| What you need to do |
Count the lines below containing "Beitrag". Number only.

Segment Start: Task input

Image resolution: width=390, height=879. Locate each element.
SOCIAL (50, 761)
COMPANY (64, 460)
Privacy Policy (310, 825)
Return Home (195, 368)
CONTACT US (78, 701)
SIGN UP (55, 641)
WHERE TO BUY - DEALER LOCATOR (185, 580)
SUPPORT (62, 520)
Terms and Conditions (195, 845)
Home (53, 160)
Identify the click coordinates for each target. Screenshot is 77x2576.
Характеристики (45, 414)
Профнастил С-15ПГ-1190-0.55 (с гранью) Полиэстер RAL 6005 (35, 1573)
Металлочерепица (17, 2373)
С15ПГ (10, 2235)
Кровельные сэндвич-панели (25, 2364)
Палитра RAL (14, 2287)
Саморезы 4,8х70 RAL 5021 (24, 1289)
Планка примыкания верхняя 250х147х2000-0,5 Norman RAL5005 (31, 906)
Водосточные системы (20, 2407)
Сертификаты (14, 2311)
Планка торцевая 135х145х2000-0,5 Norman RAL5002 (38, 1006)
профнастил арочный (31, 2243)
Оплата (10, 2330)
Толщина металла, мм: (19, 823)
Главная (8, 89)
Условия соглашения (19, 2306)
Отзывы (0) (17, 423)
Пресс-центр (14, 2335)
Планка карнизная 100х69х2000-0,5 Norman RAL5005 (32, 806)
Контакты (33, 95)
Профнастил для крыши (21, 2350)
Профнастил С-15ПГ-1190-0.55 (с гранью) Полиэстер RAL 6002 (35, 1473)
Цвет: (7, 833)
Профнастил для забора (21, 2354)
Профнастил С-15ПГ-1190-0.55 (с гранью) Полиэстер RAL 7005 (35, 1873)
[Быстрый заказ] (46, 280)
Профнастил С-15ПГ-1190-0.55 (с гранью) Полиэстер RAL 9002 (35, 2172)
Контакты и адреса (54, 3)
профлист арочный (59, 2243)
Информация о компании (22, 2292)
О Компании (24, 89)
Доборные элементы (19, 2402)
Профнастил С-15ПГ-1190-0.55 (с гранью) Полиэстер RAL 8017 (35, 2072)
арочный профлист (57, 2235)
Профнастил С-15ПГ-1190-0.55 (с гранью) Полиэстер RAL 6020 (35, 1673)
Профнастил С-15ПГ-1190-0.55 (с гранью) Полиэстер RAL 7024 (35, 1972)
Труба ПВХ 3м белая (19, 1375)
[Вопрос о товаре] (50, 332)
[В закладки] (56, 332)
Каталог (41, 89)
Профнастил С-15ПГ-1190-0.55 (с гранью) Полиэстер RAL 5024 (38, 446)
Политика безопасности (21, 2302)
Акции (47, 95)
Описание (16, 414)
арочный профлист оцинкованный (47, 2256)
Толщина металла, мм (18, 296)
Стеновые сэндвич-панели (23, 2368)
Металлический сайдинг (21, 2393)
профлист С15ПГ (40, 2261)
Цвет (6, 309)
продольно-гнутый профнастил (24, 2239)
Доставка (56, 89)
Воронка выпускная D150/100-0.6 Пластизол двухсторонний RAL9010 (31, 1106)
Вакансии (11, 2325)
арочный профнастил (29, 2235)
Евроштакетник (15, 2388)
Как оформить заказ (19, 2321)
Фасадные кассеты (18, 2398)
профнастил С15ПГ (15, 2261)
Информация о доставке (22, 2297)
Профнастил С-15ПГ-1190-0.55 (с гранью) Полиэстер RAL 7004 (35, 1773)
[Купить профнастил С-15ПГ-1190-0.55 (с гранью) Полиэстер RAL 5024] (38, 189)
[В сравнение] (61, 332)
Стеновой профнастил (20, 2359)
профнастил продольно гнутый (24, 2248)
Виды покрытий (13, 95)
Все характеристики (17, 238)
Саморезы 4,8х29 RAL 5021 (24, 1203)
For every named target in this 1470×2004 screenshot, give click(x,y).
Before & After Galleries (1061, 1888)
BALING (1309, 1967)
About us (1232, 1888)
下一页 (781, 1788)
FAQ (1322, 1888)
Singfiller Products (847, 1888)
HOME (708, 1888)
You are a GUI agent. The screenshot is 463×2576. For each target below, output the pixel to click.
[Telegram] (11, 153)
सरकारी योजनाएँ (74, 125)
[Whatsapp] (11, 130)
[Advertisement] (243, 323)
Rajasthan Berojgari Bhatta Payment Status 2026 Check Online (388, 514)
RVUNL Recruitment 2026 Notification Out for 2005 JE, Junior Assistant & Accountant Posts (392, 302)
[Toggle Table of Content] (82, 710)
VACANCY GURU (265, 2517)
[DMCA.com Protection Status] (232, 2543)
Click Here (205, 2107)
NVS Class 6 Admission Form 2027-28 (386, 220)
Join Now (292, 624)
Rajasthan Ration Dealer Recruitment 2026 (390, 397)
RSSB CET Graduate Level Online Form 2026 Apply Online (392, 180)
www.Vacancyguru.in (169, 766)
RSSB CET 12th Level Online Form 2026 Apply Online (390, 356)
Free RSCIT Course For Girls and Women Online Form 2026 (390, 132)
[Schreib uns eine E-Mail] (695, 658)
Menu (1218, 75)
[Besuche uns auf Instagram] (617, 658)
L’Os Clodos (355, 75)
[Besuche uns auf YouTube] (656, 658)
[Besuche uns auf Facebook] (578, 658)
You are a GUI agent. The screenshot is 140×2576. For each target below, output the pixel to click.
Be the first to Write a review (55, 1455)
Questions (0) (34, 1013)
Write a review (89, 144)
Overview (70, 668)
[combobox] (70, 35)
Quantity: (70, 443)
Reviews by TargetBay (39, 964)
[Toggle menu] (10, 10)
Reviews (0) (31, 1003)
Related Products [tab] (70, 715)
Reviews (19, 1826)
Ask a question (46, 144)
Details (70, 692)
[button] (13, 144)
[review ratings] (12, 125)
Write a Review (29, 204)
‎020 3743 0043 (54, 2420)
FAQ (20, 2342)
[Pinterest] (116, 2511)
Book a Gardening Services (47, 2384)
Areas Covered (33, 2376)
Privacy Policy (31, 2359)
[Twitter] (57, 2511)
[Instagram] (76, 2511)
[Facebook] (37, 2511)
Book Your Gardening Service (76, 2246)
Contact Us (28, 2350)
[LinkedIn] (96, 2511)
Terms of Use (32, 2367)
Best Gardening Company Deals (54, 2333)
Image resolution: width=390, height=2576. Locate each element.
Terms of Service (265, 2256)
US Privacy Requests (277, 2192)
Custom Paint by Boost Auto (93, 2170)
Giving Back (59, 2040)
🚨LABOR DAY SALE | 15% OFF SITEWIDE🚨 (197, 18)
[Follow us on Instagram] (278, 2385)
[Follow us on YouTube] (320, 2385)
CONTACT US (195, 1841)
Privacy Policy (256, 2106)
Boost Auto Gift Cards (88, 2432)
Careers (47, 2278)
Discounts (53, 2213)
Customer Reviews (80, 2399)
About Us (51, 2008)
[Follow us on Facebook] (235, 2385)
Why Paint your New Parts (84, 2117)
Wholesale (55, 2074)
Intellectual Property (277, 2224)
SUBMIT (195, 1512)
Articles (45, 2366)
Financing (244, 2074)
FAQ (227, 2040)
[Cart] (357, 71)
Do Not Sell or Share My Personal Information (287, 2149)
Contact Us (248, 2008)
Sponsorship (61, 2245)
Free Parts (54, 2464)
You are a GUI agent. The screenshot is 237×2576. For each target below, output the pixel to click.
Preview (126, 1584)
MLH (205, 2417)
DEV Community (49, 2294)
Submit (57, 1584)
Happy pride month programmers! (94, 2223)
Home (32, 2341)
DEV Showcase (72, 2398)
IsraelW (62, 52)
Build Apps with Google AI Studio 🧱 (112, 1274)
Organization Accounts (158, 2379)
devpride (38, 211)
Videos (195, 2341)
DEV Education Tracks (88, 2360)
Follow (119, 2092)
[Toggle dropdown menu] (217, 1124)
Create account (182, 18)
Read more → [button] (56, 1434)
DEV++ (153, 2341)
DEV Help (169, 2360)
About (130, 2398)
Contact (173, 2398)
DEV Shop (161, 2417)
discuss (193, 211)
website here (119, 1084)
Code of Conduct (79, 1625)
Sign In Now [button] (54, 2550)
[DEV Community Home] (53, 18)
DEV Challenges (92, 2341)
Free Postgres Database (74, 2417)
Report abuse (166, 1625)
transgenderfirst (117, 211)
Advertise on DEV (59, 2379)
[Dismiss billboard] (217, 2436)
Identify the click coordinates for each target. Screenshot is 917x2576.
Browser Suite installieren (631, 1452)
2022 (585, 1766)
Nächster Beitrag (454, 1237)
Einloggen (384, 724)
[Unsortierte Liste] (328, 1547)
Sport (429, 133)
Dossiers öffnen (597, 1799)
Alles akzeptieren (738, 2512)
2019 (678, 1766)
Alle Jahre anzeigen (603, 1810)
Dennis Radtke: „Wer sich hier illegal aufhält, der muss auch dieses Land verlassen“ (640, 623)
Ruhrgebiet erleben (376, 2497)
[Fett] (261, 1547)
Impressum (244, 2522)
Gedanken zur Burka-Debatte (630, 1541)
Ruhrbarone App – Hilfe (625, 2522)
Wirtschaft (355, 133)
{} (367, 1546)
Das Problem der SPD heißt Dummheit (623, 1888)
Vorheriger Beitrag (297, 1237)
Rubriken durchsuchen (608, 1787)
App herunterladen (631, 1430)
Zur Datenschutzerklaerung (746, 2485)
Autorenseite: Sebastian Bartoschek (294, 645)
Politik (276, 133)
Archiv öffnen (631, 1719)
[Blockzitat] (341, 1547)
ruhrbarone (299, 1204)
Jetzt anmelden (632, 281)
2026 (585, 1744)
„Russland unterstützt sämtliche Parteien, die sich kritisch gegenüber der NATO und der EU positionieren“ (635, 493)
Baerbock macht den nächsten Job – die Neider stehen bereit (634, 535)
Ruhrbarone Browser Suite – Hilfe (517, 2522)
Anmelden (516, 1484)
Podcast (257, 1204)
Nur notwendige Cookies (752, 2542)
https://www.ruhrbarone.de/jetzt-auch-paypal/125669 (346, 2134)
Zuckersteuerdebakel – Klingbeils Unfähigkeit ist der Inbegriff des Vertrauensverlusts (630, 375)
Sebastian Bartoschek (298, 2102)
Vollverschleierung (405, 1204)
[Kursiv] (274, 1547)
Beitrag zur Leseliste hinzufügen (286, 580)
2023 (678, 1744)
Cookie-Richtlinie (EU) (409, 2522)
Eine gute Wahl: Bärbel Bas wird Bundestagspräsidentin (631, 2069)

Segment End: Task input

| Response area |
3